### SELECTED EXTRACT
Scientific classification
- Domain: Eukaryota
- Kingdom: Animalia
- Phylum: Chordata
- Class: Actinopterygii
- Order: Aulopiformes
- Family: Synodontidae
- Genus: Synodus
- Species: S. poeyi
- Binomial name: Synodus poeyi D. S. Jordan, 1887

= Offshore lizardfish =

- Authority: D. S. Jordan, 1887
- Conservation status: LC

Species of fish

The offshore lizardfish (Synodus poeyi) is a species of lizardfish that occurs chiefly in the western Atlantic.

The maximum recorded length of the offshore lizardfish is about 25 cm.

The offshore lizardfish is a marine species associated with reefs. It occurs at depths of 27–320 m. This species is native to a subtropical environment. Its distribution in the Western Atlantic extends from North Carolina in the United States through the northern Gulf of Mexico and the Antilles to the Guianas. It occurs outside the shore zone. It is benthic, living along sandy and muddy bottoms.

==Common names==
Common names for Synodus poeyi in other languages include calango, lagarto do mar, peixe-lagarto (Portuguese), chile barbado, guaripete, guavina, lagarto barbado, lagarto oceánico, manuelito (Spanish), and otogai-aka-eso (Japanese).

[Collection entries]
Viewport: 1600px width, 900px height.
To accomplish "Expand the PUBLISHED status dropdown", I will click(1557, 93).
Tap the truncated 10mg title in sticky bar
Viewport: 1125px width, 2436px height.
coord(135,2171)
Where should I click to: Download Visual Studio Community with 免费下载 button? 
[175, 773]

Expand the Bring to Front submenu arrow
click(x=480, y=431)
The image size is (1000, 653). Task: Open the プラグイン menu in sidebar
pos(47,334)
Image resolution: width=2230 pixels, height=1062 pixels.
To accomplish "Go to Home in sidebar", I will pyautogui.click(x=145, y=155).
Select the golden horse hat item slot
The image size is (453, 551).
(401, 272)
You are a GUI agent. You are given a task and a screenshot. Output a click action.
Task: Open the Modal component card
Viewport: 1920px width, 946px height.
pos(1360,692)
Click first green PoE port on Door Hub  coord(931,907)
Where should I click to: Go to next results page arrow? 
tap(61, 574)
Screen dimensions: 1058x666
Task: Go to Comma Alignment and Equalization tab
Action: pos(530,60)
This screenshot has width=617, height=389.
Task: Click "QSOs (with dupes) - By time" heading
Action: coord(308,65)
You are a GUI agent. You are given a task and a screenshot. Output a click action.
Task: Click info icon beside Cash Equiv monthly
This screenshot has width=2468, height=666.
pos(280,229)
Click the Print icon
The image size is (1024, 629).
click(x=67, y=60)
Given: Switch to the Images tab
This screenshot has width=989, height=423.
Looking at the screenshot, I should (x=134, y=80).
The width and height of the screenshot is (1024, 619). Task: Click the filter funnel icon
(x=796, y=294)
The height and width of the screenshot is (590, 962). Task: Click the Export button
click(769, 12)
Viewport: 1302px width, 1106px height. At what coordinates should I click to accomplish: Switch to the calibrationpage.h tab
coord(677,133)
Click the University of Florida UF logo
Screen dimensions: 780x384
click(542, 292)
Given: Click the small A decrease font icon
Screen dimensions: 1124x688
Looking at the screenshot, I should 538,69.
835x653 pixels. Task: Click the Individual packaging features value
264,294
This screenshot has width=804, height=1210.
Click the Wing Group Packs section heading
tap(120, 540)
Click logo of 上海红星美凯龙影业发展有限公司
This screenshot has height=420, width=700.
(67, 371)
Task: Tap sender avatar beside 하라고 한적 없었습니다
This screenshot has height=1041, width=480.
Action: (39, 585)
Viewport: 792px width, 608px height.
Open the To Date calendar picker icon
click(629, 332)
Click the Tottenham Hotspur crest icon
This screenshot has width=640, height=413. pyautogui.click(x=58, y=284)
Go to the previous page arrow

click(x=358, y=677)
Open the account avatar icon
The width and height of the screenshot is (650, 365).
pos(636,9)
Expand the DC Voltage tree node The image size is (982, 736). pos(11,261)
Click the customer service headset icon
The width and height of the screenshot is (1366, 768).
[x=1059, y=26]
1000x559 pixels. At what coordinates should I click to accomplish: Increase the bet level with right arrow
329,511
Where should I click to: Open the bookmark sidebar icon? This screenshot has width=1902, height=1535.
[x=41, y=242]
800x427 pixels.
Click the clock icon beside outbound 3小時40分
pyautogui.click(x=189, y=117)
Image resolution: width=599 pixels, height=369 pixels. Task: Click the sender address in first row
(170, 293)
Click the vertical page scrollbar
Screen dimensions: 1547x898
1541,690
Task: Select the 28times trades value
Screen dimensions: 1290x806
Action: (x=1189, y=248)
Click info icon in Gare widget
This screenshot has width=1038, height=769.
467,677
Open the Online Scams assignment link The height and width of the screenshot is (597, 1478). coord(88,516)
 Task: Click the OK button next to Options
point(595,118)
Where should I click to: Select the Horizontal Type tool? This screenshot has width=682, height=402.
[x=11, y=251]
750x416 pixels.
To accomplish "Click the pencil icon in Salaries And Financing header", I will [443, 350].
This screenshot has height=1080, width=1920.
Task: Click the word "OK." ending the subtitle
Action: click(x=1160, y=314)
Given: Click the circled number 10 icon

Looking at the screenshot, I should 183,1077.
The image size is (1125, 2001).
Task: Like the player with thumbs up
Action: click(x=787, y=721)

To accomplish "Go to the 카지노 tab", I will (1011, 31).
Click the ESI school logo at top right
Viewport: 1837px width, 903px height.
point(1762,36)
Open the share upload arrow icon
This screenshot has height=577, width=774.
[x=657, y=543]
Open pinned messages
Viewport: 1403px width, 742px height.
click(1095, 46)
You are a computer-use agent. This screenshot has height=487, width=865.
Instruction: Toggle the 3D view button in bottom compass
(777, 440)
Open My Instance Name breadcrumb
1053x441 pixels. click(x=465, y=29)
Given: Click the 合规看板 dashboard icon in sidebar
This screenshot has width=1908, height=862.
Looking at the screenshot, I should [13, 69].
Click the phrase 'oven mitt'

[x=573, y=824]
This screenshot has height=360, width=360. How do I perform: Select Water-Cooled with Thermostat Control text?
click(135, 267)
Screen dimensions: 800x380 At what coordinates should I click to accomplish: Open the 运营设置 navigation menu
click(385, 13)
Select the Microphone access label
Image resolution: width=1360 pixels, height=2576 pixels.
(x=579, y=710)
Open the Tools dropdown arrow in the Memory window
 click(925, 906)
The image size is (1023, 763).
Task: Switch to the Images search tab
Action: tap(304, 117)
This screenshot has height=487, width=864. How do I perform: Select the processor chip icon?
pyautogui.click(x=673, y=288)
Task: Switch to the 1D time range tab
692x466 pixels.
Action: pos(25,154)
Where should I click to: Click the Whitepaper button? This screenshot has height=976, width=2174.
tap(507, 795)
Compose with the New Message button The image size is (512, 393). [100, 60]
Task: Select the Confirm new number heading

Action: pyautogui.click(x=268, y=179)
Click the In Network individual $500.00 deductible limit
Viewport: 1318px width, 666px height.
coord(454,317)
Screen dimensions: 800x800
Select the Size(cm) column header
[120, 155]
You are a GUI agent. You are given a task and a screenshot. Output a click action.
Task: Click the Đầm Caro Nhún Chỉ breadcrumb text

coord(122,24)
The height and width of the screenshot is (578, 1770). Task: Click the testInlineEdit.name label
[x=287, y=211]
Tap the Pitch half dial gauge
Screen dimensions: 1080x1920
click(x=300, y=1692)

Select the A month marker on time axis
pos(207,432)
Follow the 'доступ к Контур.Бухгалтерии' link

### TASK PROMPT
Rewrite the stretch of the offshore lizardfish text from "The offshore lizardfish (Synodus" through "about 25 cm.", swapping "chiefly" for "mainly".

### EXPECTED ANSWER
The offshore lizardfish (Synodus poeyi) is a species of lizardfish that occurs mainly in the western Atlantic.

The maximum recorded length of the offshore lizardfish is about 25 cm.